Exercise description » How many lines in the entries below contain the word "chart"? Reply with the number alone.
━━━━━ Input records
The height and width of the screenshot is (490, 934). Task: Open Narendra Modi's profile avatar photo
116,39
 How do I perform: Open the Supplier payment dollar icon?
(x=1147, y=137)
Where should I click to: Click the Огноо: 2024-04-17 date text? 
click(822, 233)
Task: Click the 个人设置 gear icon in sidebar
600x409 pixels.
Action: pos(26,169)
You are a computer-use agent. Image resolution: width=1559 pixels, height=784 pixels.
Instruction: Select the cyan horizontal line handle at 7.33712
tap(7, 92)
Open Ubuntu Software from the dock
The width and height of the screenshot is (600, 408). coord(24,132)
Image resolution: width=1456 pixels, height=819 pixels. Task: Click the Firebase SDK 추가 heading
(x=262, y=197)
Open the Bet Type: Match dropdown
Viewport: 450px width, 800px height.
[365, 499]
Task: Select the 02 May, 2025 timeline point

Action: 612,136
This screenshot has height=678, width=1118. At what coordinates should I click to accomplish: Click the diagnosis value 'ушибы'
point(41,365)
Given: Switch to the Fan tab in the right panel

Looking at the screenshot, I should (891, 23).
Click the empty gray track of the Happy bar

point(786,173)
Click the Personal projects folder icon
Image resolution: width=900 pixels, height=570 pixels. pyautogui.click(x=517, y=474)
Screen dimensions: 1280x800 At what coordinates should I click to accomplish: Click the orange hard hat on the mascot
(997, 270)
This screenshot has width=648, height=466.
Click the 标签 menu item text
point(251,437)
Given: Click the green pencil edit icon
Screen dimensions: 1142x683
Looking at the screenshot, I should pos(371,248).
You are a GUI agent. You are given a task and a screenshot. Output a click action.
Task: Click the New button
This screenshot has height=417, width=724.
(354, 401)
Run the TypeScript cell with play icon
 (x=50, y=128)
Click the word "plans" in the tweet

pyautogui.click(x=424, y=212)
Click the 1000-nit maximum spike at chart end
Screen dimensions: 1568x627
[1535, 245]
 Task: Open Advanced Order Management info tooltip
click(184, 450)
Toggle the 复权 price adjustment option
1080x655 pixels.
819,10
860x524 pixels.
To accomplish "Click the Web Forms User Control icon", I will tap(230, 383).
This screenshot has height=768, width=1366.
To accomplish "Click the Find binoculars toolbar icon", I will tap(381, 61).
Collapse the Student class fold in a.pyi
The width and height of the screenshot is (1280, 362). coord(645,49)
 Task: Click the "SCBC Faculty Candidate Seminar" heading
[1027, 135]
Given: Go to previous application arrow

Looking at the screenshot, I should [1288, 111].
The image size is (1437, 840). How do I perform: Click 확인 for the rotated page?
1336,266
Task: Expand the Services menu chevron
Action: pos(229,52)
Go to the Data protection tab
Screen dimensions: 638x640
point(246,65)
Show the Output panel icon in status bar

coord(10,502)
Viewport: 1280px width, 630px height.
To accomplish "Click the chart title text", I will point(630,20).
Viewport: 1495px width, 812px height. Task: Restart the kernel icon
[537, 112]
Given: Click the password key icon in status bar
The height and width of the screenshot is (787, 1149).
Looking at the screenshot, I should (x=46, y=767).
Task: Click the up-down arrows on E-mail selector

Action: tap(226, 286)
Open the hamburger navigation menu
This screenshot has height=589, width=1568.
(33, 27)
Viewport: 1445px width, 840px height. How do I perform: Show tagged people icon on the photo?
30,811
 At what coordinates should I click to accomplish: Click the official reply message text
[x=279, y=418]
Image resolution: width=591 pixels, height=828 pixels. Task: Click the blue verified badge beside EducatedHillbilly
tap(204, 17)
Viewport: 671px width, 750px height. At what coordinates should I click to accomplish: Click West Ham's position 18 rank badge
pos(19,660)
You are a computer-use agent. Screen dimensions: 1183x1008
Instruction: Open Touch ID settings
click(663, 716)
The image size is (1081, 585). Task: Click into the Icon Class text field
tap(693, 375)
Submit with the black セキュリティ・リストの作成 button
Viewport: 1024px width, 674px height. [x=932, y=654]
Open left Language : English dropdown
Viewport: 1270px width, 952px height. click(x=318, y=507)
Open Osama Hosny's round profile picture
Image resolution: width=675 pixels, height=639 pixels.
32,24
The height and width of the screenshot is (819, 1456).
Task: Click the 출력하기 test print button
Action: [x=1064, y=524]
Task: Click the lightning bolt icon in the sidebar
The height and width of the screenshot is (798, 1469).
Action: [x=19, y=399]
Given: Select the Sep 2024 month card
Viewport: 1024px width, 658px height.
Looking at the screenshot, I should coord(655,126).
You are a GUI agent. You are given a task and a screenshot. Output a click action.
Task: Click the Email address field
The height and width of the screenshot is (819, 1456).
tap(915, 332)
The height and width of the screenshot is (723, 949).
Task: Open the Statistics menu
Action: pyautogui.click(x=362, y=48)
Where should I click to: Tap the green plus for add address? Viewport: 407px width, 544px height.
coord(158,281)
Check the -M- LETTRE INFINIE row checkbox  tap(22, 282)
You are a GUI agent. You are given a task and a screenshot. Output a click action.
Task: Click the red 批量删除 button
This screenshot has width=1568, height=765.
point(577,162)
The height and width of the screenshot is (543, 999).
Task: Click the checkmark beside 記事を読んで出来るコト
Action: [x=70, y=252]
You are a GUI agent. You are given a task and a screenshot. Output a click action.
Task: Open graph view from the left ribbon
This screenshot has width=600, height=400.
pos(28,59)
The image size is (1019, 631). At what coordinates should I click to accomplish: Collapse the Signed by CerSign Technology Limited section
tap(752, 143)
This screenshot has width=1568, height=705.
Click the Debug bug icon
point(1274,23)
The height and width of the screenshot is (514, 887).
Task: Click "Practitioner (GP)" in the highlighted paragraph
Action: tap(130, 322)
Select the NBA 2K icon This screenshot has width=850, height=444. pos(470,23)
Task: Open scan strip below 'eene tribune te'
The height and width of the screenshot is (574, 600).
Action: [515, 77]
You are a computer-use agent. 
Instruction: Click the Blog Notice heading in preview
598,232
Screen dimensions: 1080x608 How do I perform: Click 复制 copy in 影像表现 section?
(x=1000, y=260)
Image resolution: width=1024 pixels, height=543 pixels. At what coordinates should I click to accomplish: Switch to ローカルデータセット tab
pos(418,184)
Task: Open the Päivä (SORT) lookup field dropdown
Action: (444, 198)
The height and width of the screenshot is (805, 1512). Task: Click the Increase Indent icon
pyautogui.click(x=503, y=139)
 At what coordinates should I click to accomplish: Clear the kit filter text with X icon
━━━━━━━━━━
Task solution » 2